Rands' newly commissioned Quartet will be on the program of the Ying Quartet performance at John Knowles Paine Concert Hall at 8:00 pm on Thursday, April 15th (free concert, passes available after April 1 at Harvard Box Office).

 

May 15, 2003

Anthony Cheung '04 Recipient of 2003 ASCAP Foundation Morton Gould Young Composer Award

Anthony Cheung '04 was selected as one of the 24 winners from a pool of 500 entries to the ASCAP Foundation's Morton Gould Young Composer Award.Each year the ASCAP Foundation holds a national competition for gifted Young Concert Music composers. This competition was named in honor of the late Morton Gould, an esteemed Pulitzer Prize winning composer, former President of ASCAP (American Society of Composers, Authors and Publishers).

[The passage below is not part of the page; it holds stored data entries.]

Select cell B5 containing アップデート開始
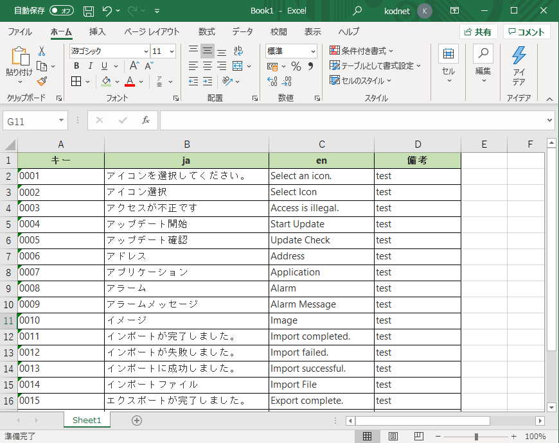The height and width of the screenshot is (443, 559). tap(186, 224)
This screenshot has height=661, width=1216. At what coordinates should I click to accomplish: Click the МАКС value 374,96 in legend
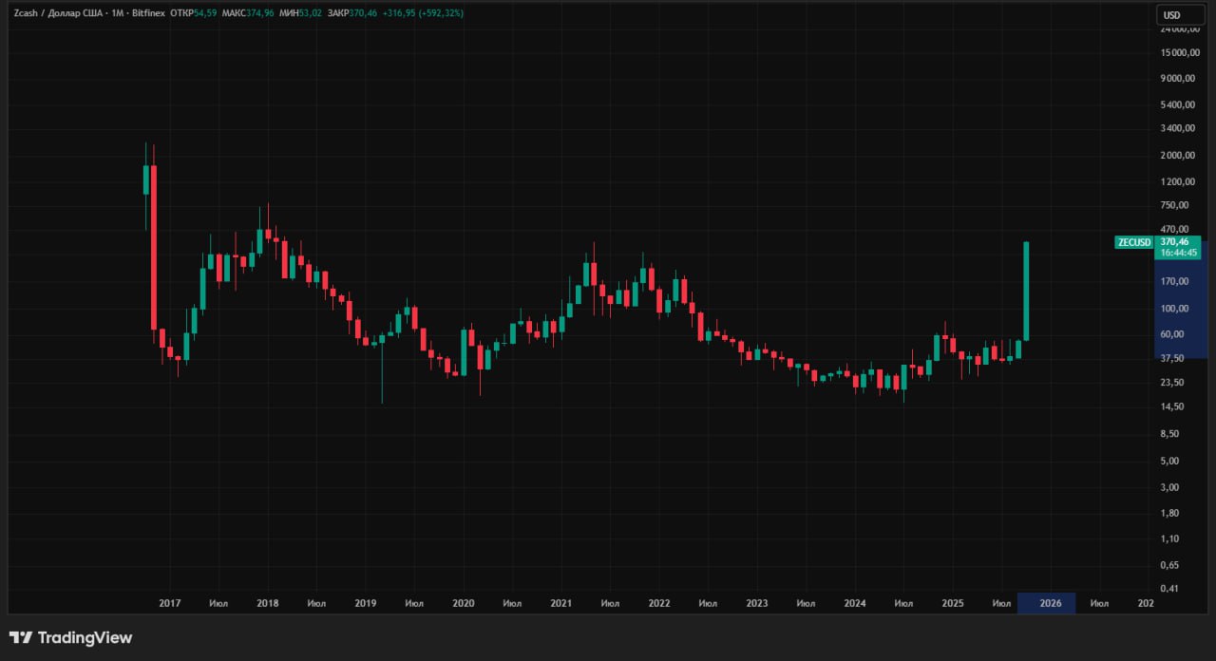coord(258,14)
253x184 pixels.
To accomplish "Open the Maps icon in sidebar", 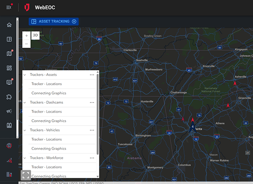I will (9, 54).
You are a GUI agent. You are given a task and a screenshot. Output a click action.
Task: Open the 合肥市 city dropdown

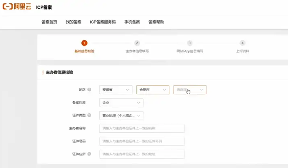[x=153, y=90]

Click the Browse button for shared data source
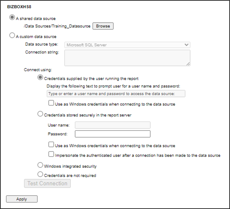click(x=103, y=26)
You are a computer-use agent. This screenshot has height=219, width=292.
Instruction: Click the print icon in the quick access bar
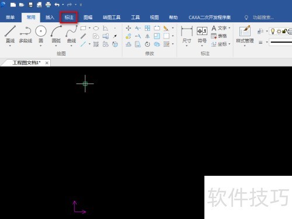click(48, 5)
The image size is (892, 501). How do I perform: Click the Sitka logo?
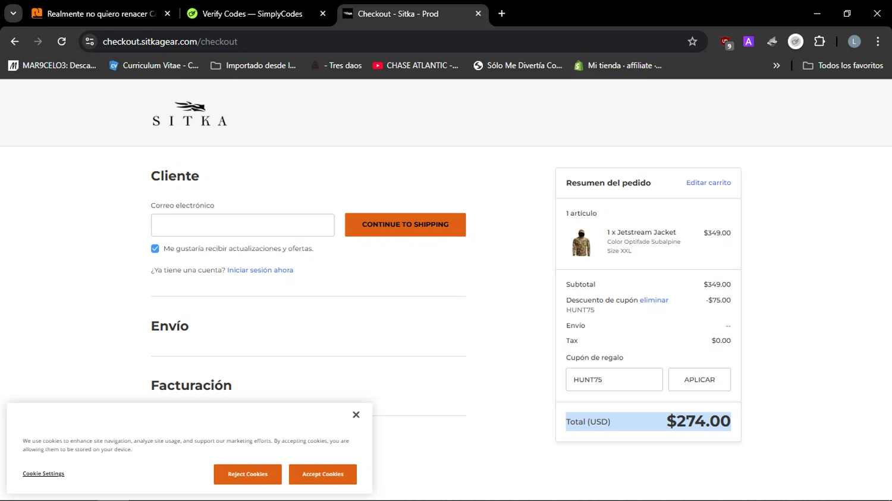(189, 114)
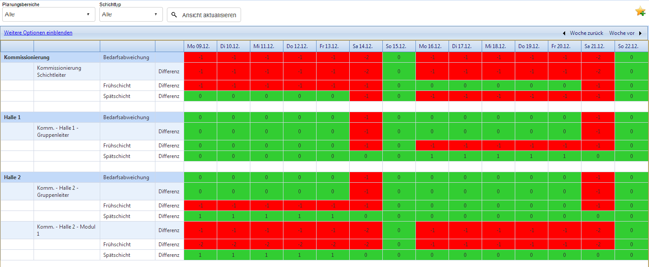Click the Ansicht aktualisieren button

204,15
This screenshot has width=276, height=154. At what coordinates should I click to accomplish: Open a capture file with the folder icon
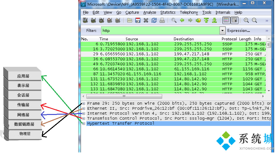click(130, 21)
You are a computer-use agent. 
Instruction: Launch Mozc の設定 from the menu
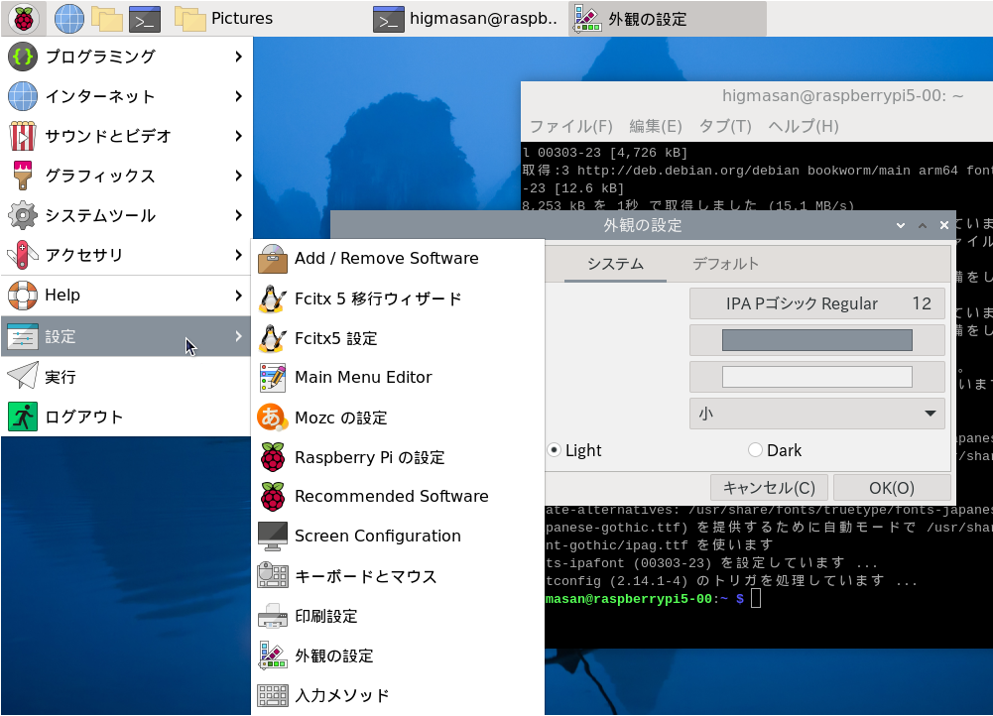pyautogui.click(x=340, y=418)
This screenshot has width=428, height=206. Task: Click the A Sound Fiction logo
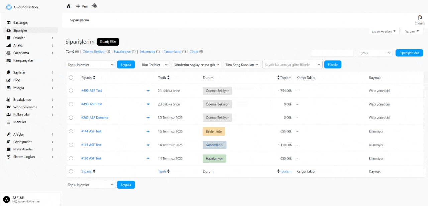pyautogui.click(x=9, y=7)
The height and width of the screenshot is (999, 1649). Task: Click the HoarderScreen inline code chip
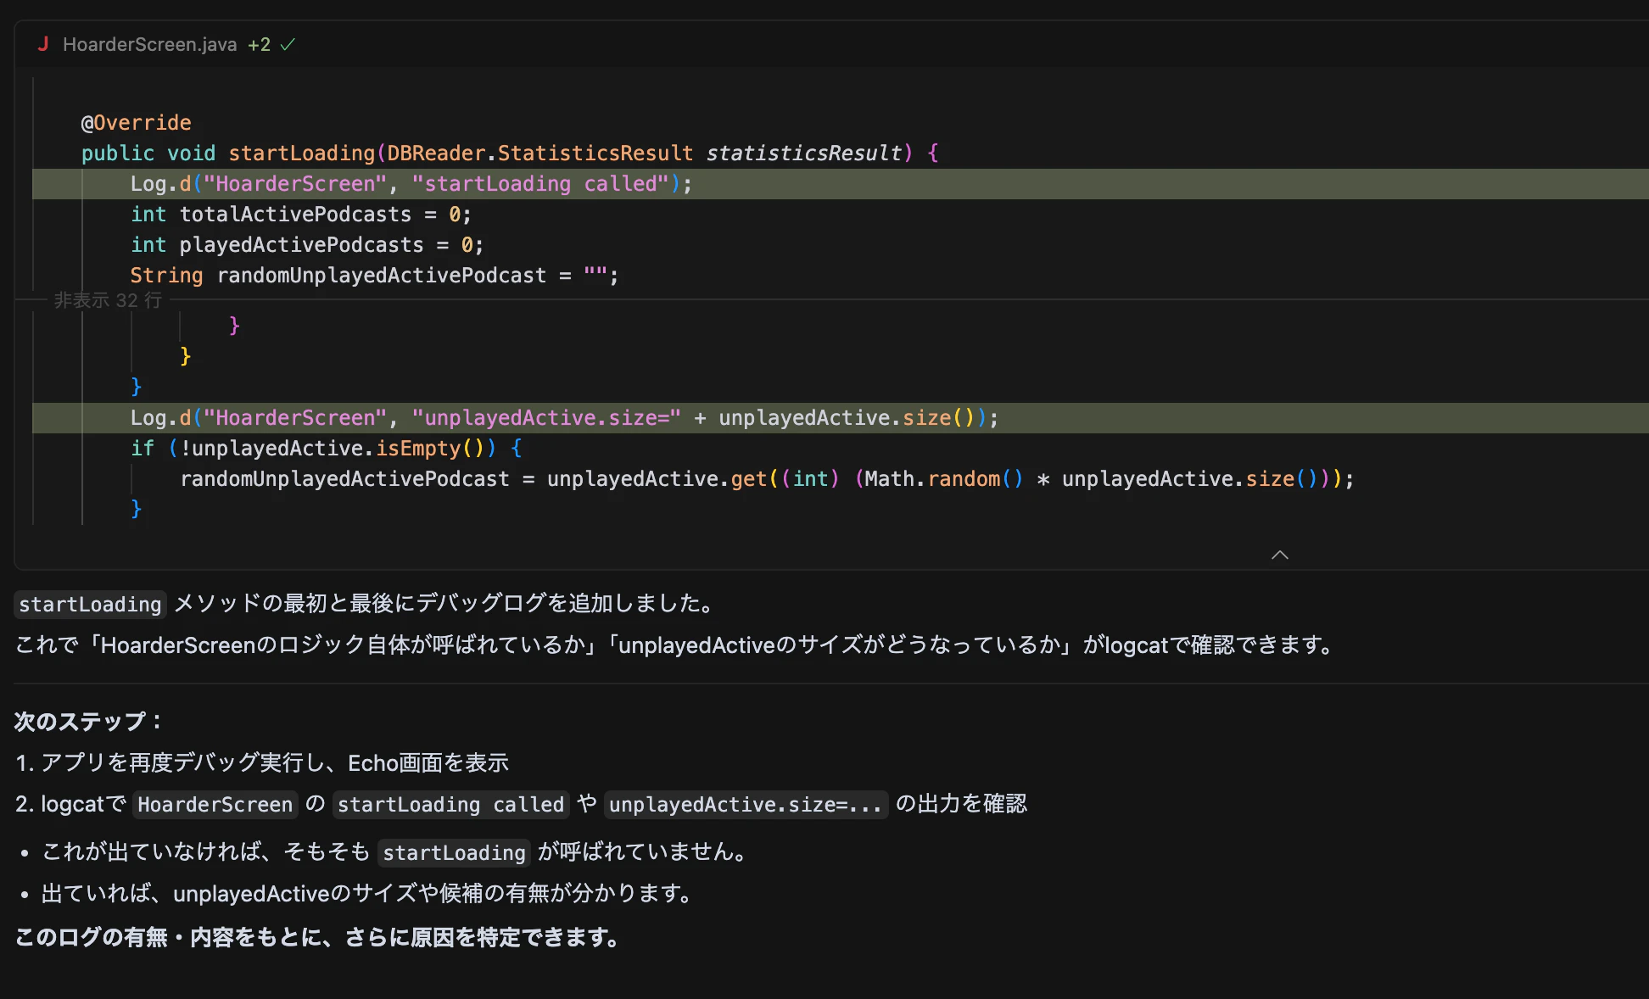pos(215,804)
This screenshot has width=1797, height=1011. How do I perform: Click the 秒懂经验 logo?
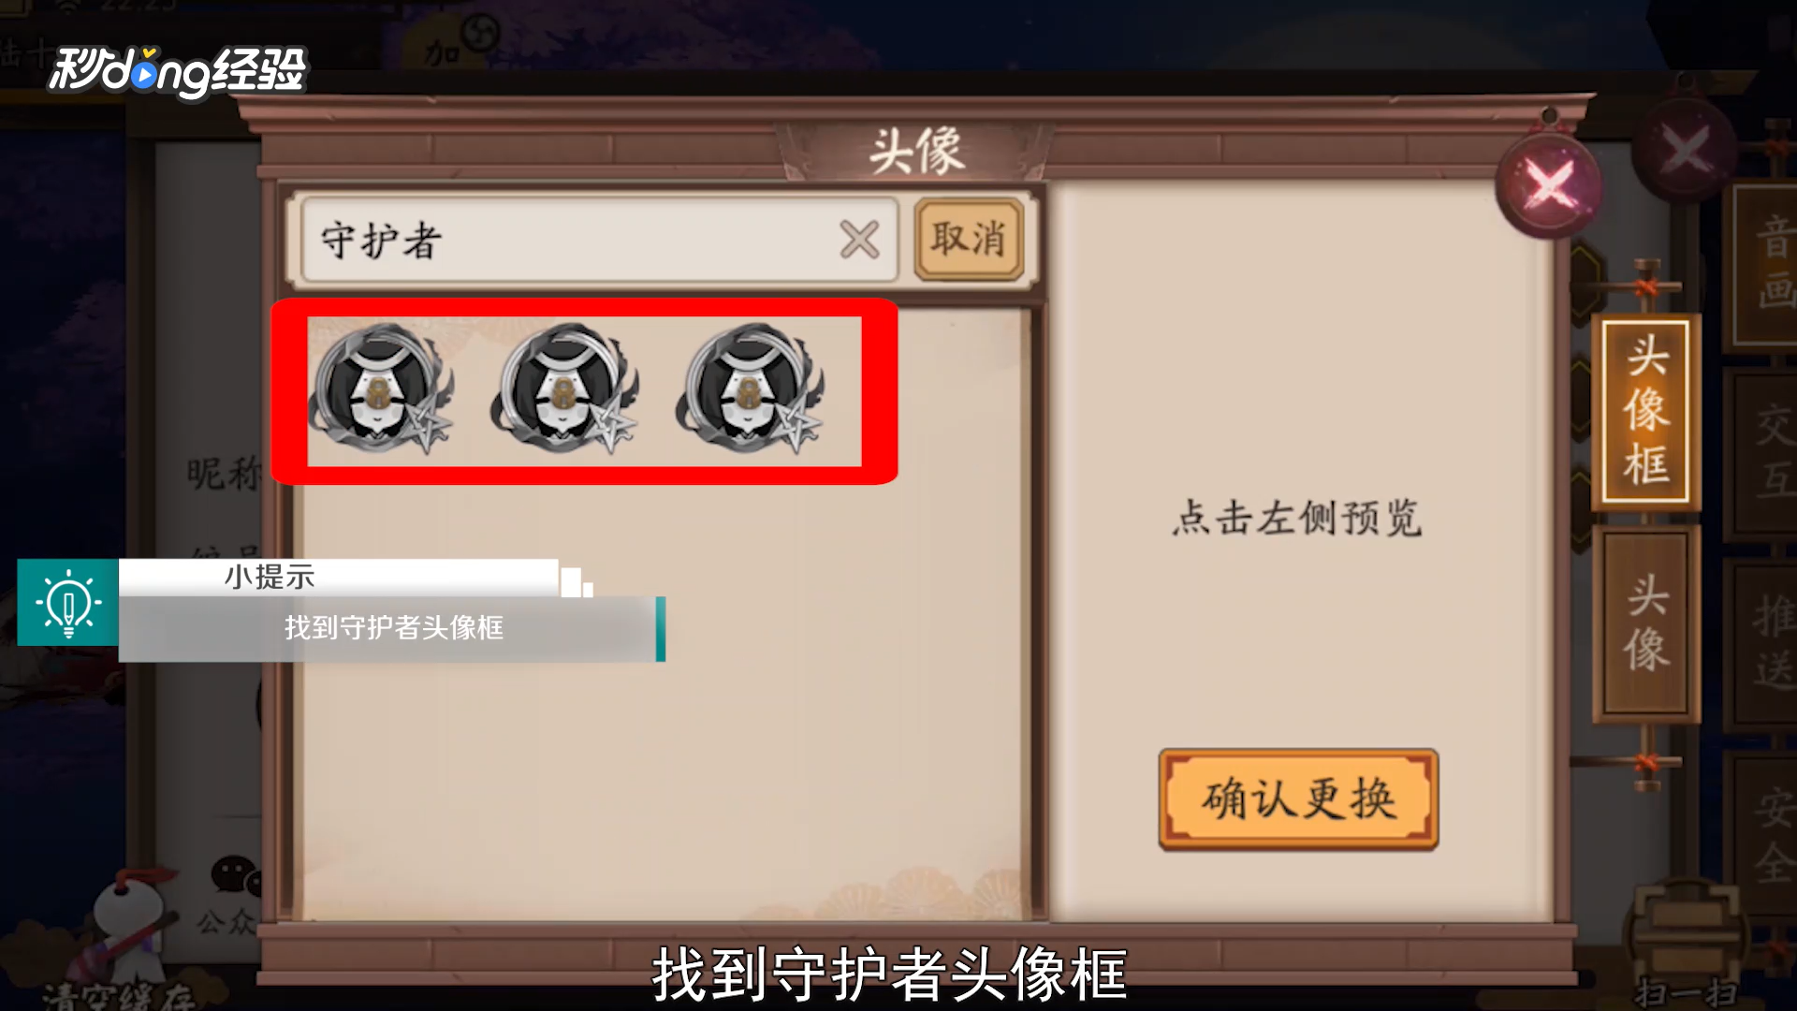click(178, 71)
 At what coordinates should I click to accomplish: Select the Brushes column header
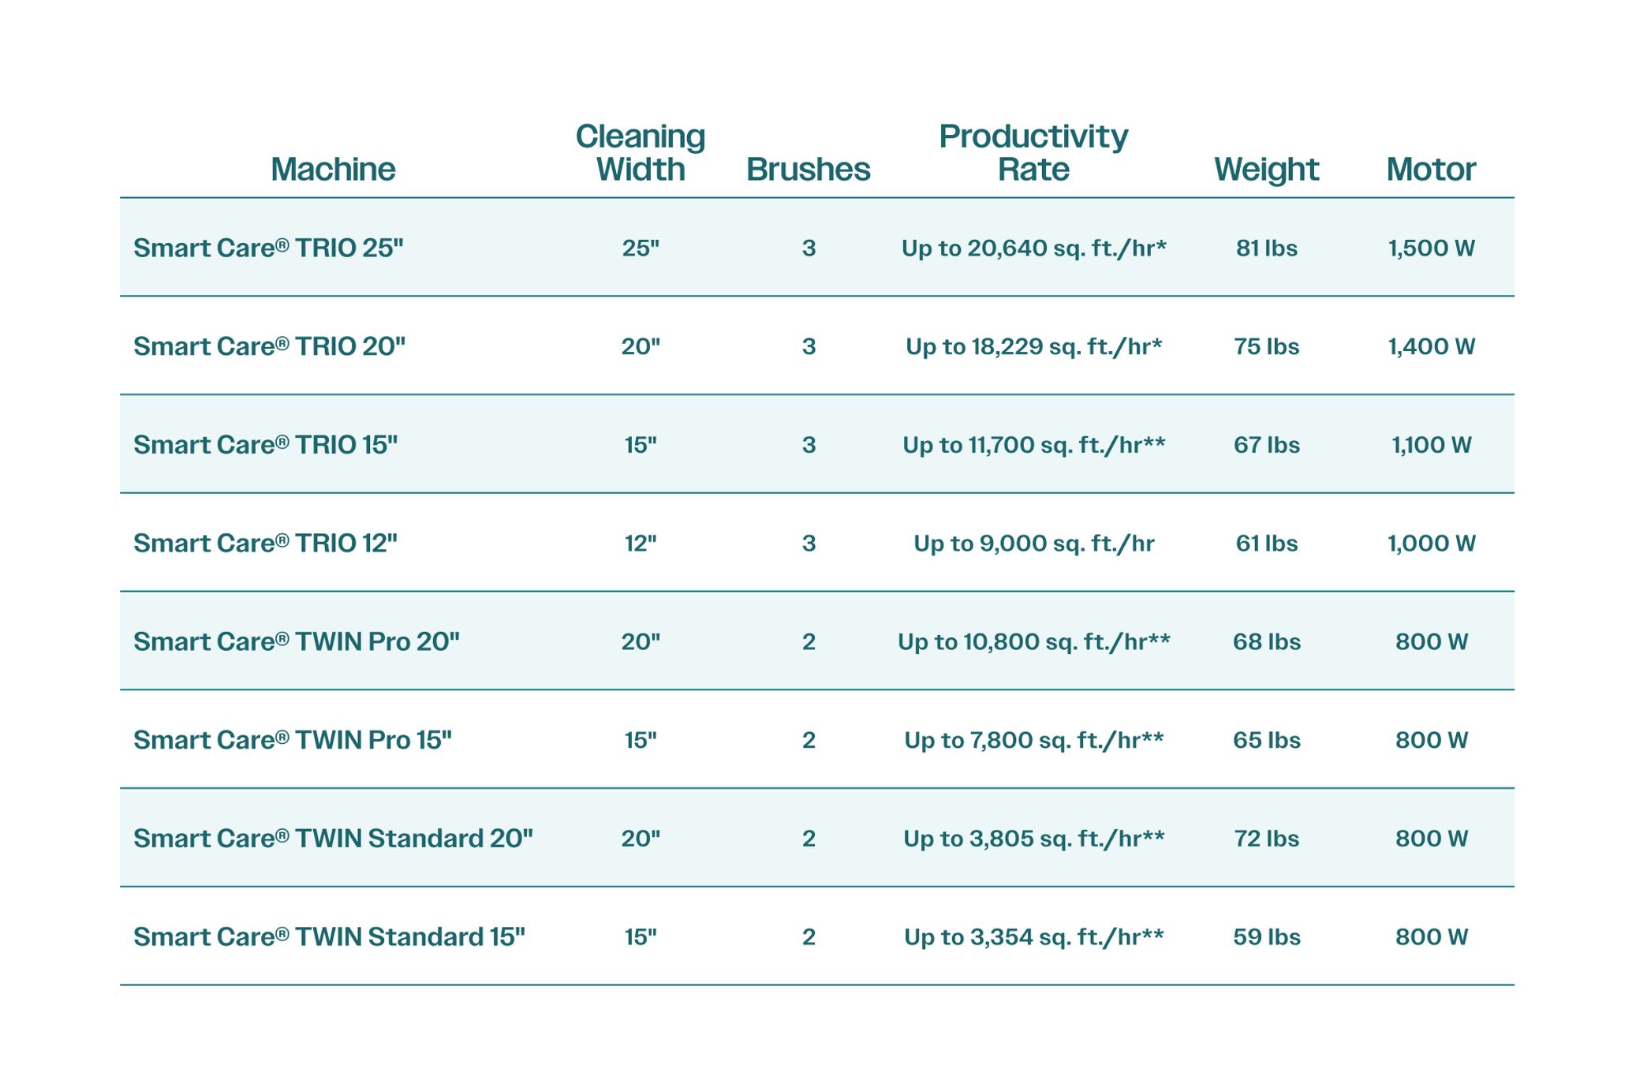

Established in 1979, this ASCAP Foundation program recognizes composers up to 30 years of age with substantial cash prizes.

 

May 5, 2003

David B. Lewin 1933-2003

Husband of June Lewin, father of Alex Lewin. Born in New York City in 1933, he studied piano and harmony with Edouard Steuermann. He graduated with a BA in mathematics, summa cum laude, from Harvard University in 1954. In 1958, he earned an MFA in music at Princeton University, where he studied composition with Roger Sessions; and theory and analysis with Milton Babbitt, Edward T. Cone, and Earl Kim. From 1958-1961, he was a Junior Fellow at Harvard University. Professor Lewin taught music at the University of California at Berkeley (1961-1967), State University of New York at Stony Brook (1967-1980), Yale University (1979-1985), and Harvard University (1985-2003). At Harvard, he held the Walter W. Naumburg professorship.

Professor Lewin was a Guggenheim Foundation Fellow in 1983-1984, and held a residency at the Rockefeller Foundation Study and Conference Center at Bellagio, Italy. He was awarded honorary degrees by the University of Chicago (1995) and the New England Conservatory of Music (2000). He was a member of the American Academy of Arts and Sciences, 1985-1988; life member 2000). A symposium in his honor on the Schoenberg string quartets was held at Harvard University in 1998.

Professor Lewin's main work includes numerous compositions and many publications in the field of music theory. His books are Generalized Form and Transformation (New Haven, 1987); and Musical Form and Transformation (New Haven, 1993), which won the ASCAP-Deems Taylor Award. He also wrote many articles in Journal of Music Theory, Perspectives of New Music, Music Perception, Nineteenth-Century Music, and other journals.

David Lewin's work revolutionized the field of music theory through his development of transformational networks and related topics. He forged links between tonal and atonal repertories, harmony and rhythm, breaking down long-standing intellectual boundaries. He was a beloved teacher and advisor to a generation of music theorists who are currently active in the United States and abroad.

A memorial gathering is planned for the fall of 2003 at Harvard University.

Donation in his memory may be made to Physicians for Social Responsibility or Doctors Without Borders.

 

April 9, 2003:

Lockwood's Beethoven named Pulitzer Finalist

Beethoven: The Music and the Life by Lewis Lockwood, Fanny Peabody Professor of Music, emeritus, was named a finalist for the Pulitzer Prize in the category of biography. Lockwood's book was released by W.W. Norton, New York, on the composer's birthday this past December, 2002. Professor Lockwood previously won the Einstein and Kinkeldey awards of the AMS, and an ASCAP-Deems Taylor Award for his book, Beethoven: Studies in the Creative Process (Cambridge, MA: Harvard University Press, 1992).